[Data excerpts]

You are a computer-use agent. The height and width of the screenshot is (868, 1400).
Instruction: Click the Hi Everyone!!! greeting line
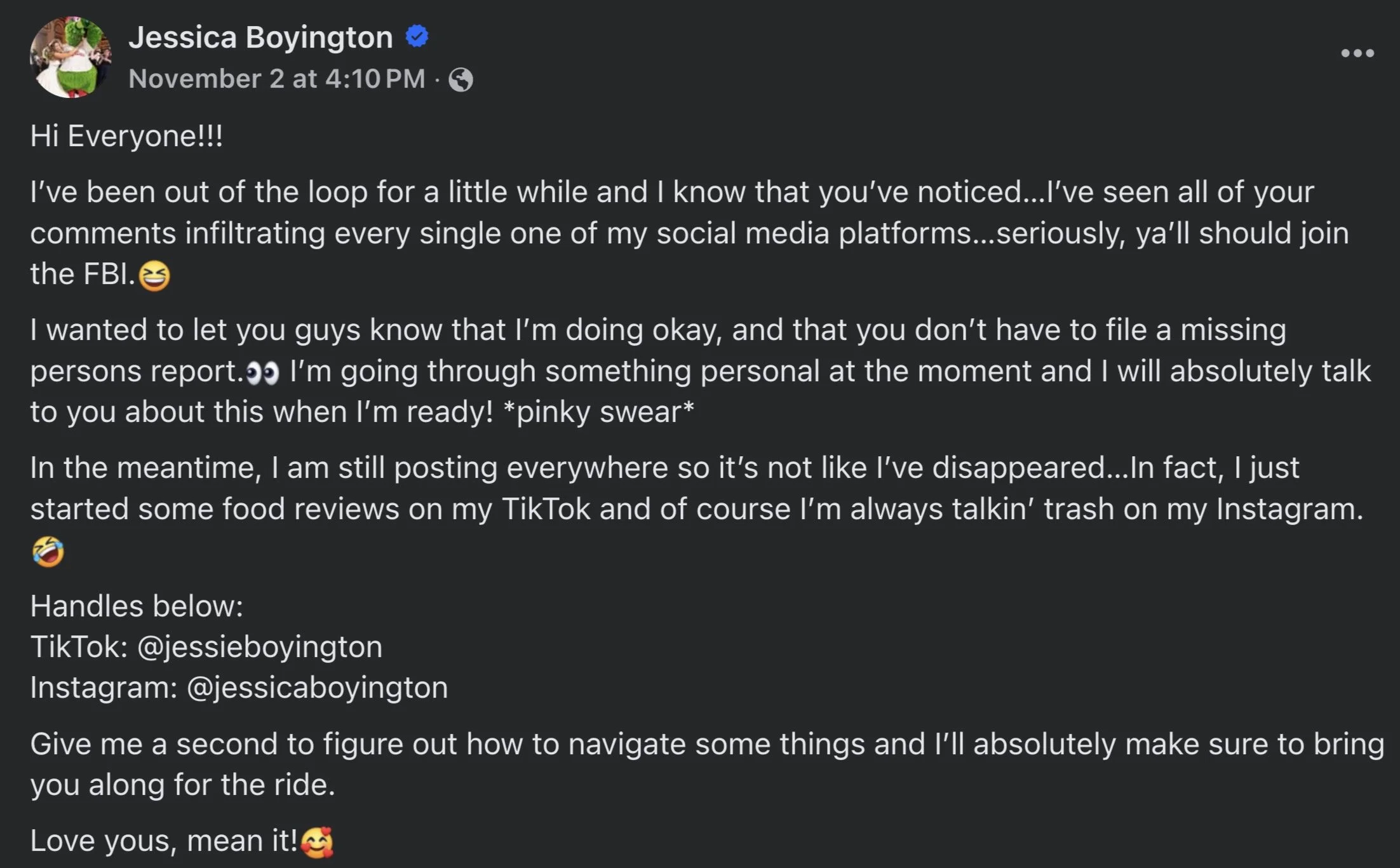pos(126,136)
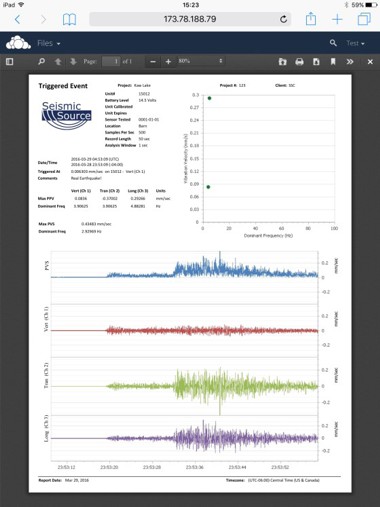Zoom in with the plus button
Viewport: 380px width, 507px height.
click(168, 62)
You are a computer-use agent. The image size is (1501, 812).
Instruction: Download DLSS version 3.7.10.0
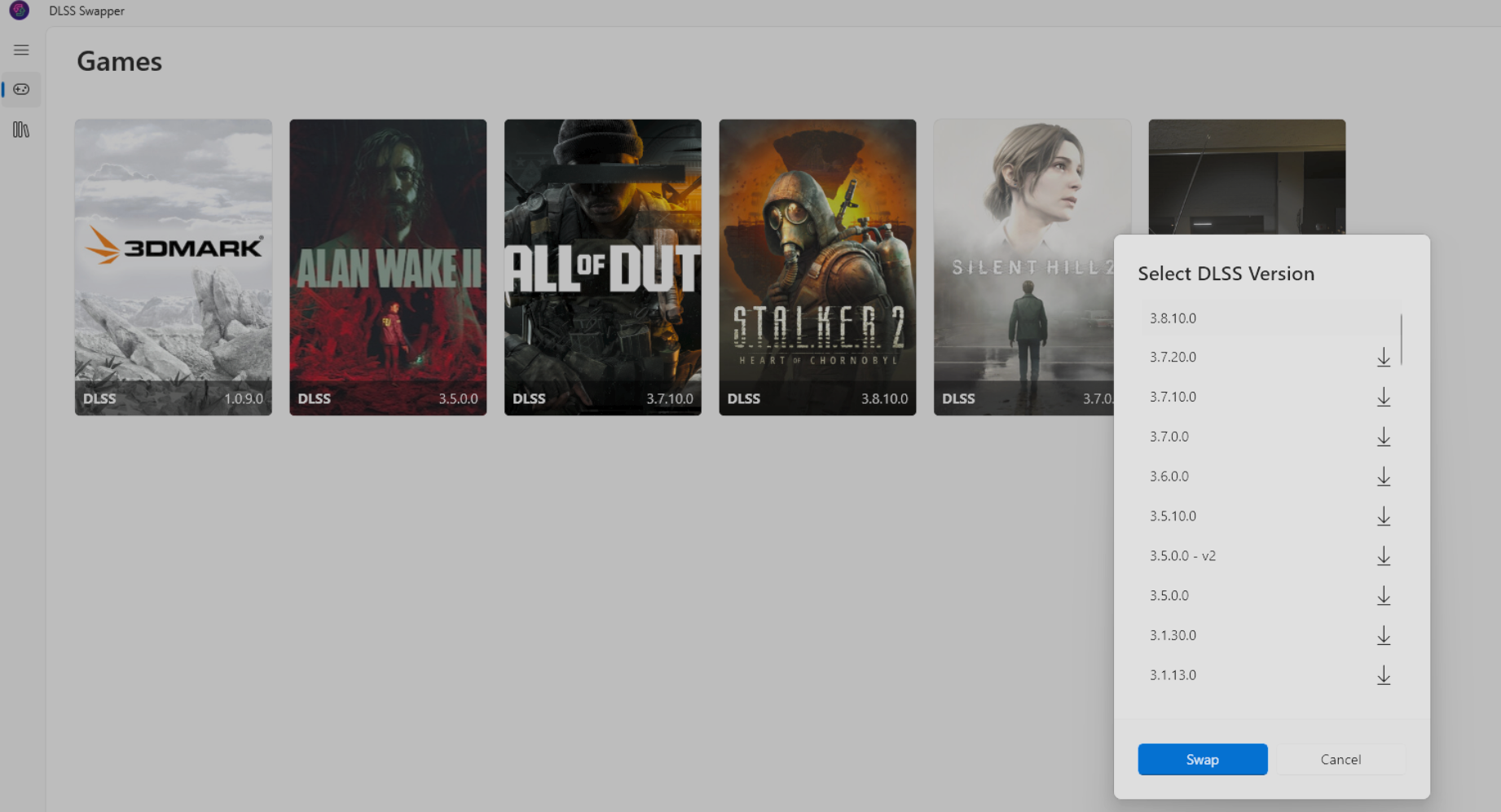click(1383, 397)
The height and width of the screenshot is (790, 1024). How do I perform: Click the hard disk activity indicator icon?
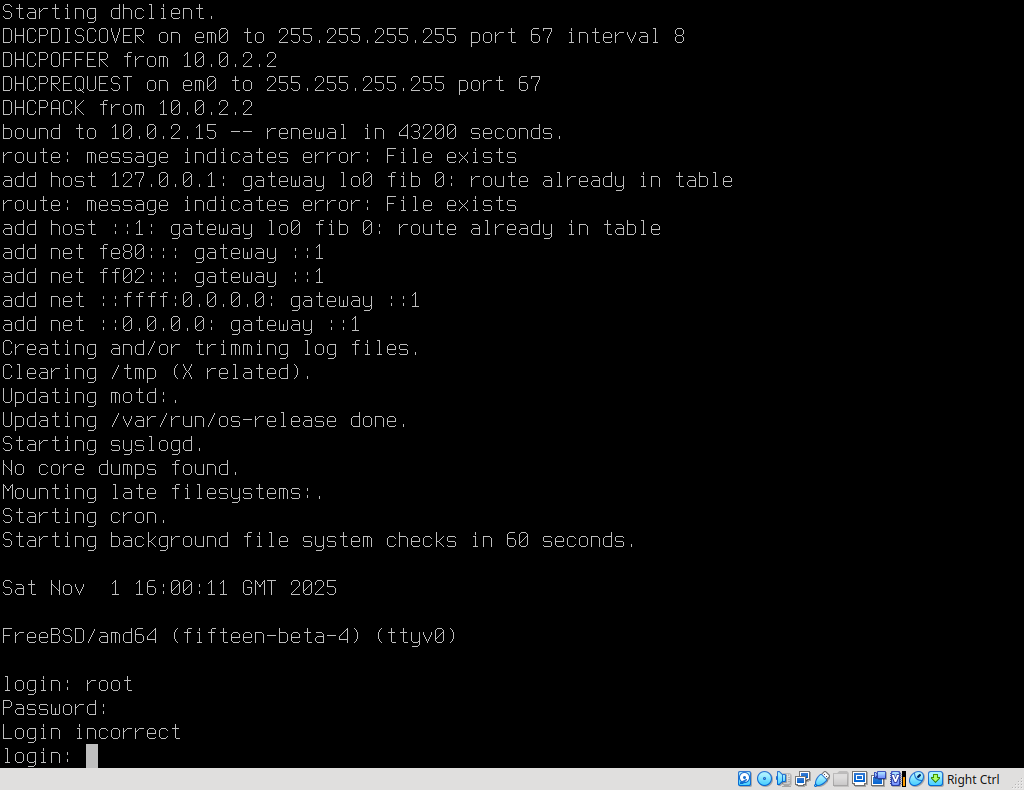[745, 779]
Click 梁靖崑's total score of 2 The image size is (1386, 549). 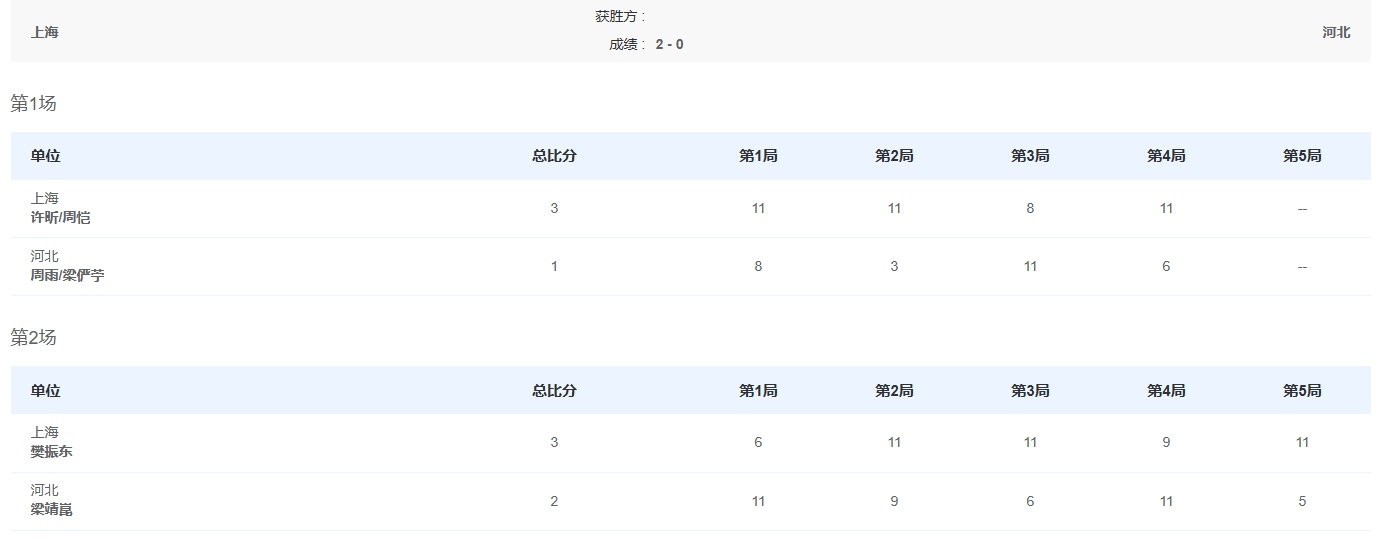tap(554, 501)
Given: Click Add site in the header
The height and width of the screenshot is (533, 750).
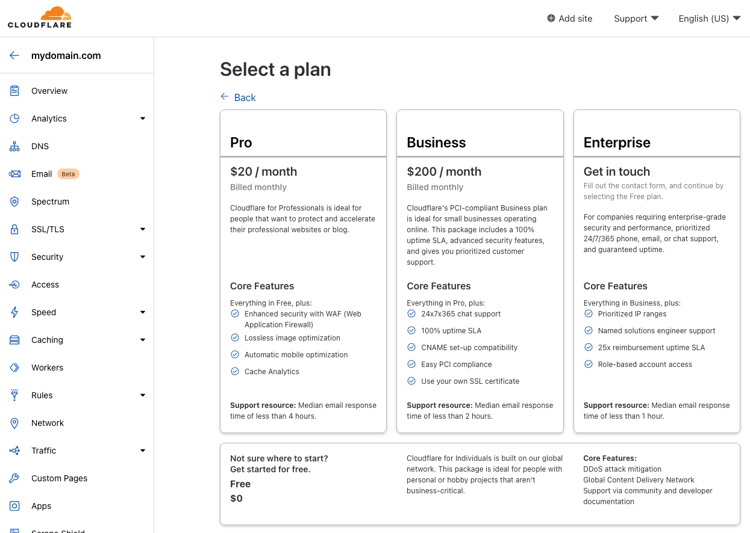Looking at the screenshot, I should click(x=569, y=18).
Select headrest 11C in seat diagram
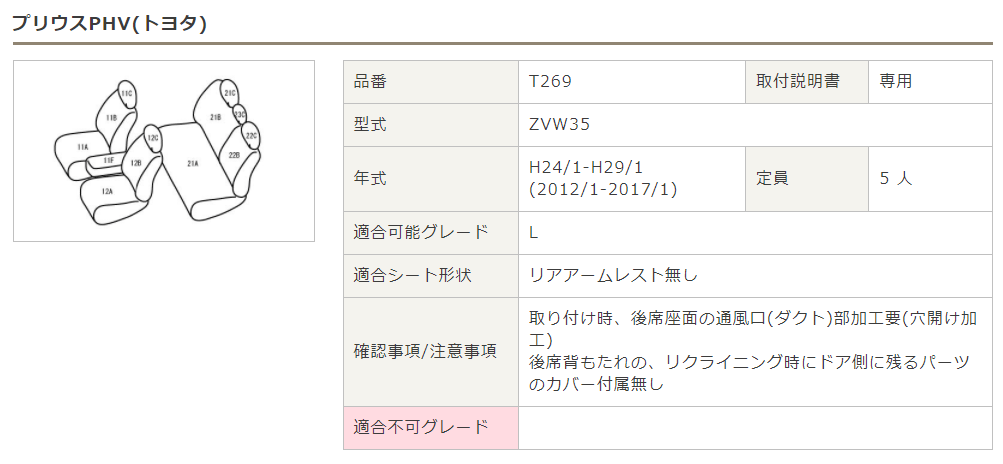This screenshot has width=1003, height=464. (x=127, y=94)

[/Data excerpts]

#### Task to complete
Across the whole listing above, report each line that includes "computer".

#### Reply to the exercise
You are a computer-use agent. The height and width of the screenshot is (868, 1400).
You are a computer-use agent. The image size is (1501, 812).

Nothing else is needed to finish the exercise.